Technology at ICPSR: June 2011

Monday, June 27, 2011

Watching the Intercloud drift by

I really like this new graphic from DuraCloud

The term Intercloud doesn't get used as often as the term Internet does today, but they may change in a few more years.

Just as the Internet was a "network of networks" the Intercloud is supposed to be a "cloud of clouds." But is that supposed to mean?

One possible "cloud of clouds" is what DuraSpace is doing with their DuraCloud service. ICPSR was a pilot tester of DuraCloud, and we will soon sign up as a customer for the newly available DuraCloud production service.

As the nice graphic from DuraCloud makes clear, moving a document into the DuraCloud "cloud" really places it into a collection of other "clouds" as well, making DuraCloud a "cloud of clouds." From the point of view of a customer like ICPSR, we view DuraCloud as a single location for content with a single interface, a single bill, and a single help desk. But behind the scenes DuraCloud makes use of other clouds for its storage, such as Amazon's Simple Storage Service (S3) and Rackspace.

And, it is also easy to imagine future "cloud providers" sitting behind DuraCloud where the cloud provider is itself a "cloud of clouds." For example, the folks behind Chronopolis, a "cloud of clouds" itself with storage locations at the San Diego Supercomputer Center, the National Center for Atmospheric Research, and the University of Maryland's Institute for Advanced Computer Studies, have announced their intention to be one of the storage providers behind DuraCloud. And so by putting our content into DuraCloud, we may one day also be putting it into Chronopolis, which in turn means putting a copy into the storage clouds at SDSC, NCAR, and UMIACS.

Friday, June 24, 2011

TRAC: B5.2: Descriptive metadata and the AIP

B5.2 Repository captures or creates minimum descriptive metadata and ensures that it is associated with the archived object (i.e., AIP).

The repository has to show how it gets its required metadata. Does it require the producers to provide it (refusing a deposit that lacks it) or does it supply some metadata itself during ingest?

Associating the metadata with the object is important, though it does not require a one-to-one correspondence, and metadata need not necessarily be stored with the AIP. Hierarchical schemes of description allow some descriptive elements to be associated with many items. The association should be unbreakable—it must never be lost even if other associations are created.

Evidence: Descriptive metadata; persistent identifier/locator associated with AIP; system documentation and technical architecture; depositor agreements; metadata policy documentation, incorporating details of metadata requirements and a statement describing where responsibility for its procurement falls; process workflow documentation.

ICPSR requires very little metadata from producers. We do need the essentials: What does this two digit number in columns 44 and 45 mean? But we do not require producers to provide other types of metadata that might be useful for building finding aids. The production and review of metadata is a primary output of our workflow.

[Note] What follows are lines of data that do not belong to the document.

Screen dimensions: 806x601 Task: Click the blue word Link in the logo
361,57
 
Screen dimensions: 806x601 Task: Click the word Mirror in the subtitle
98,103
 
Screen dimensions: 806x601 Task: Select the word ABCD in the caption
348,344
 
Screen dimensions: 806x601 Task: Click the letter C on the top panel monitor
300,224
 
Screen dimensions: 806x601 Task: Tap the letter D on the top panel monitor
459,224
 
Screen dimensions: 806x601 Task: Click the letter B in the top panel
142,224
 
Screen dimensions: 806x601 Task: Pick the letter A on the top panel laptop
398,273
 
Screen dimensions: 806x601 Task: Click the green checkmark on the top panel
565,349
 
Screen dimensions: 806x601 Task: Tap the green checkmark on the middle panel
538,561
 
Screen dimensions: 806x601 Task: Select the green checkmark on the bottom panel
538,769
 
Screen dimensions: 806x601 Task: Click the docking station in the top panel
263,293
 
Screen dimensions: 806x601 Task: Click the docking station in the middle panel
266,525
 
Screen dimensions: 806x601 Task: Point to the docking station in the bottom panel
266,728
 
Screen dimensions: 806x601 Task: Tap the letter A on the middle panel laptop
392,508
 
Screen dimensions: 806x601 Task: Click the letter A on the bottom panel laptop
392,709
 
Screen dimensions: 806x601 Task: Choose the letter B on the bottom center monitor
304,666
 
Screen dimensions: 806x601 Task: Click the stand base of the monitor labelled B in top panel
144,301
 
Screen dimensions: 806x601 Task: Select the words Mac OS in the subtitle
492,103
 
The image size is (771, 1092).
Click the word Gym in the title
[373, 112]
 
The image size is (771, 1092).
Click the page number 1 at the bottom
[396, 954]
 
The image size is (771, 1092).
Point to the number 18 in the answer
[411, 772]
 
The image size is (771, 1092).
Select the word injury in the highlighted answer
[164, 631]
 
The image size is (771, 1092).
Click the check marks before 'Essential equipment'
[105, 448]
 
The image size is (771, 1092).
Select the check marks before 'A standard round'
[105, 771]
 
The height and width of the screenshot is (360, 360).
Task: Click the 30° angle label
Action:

Metadata tends to reside in two different places. Some of it is co-located with the data it documents, and people would find it in the codebook or in a DDI XML description of the study or dataset. In other cases the metadata resides in a different location, a relational database (to support dissemination) or in DDI XML files (to support archival storage).

ICPSR has many (maybe even all of) the items listed in the evidence section above. We have depositor agreements. We have (lots of) process workflow documentation. We have descriptive metadata.

Friday, June 17, 2011

TRAC: B5.1: Metadata for discovery and identification

B5.1 Repository articulates minimum metadata requirements to enable the designated community(ies) to discover and identify material of interest.

Retrieval metadata is distinct from metadata that describes what has been found. For example, in a library we might say that a book’s title is mandatory, but its publisher is not, because people generally search on the title.

A repository does not necessarily have to satisfy every possible request, but must be able to deal with the types of request that will come from a typical user from the designated community(ies). The minimum requirements must be articulated. The minimum may be nothing more than an identifier the designated community(ies) would know and use to request a deposited object.

Evidence: Descriptive metadata.

Have we got descriptive metadata? Oh, yeah!

One of the main work processes at ICPSR is creating and editing descriptive metadata. In addition to keeping archival snapshots in DDI format, we also expose it via the home page for a study, the facets that appear in the search engine, and in the technical documentation we make available for download.

Friday, June 10, 2011

TRAC: B4.5: Archival storage records

B4.5 Repository has contemporaneous records of actions and administration processes that are relevant to preservation (Archival Storage).

These records must be created on or about the time of the actions they refer to and are related to actions associated with archival storage. The records may be automated or may be written by individuals, depending on the nature of the actions described. Where community or international standards are used, such as PREMIS (2005), the repository must demonstrate that all relevant actions are carried through.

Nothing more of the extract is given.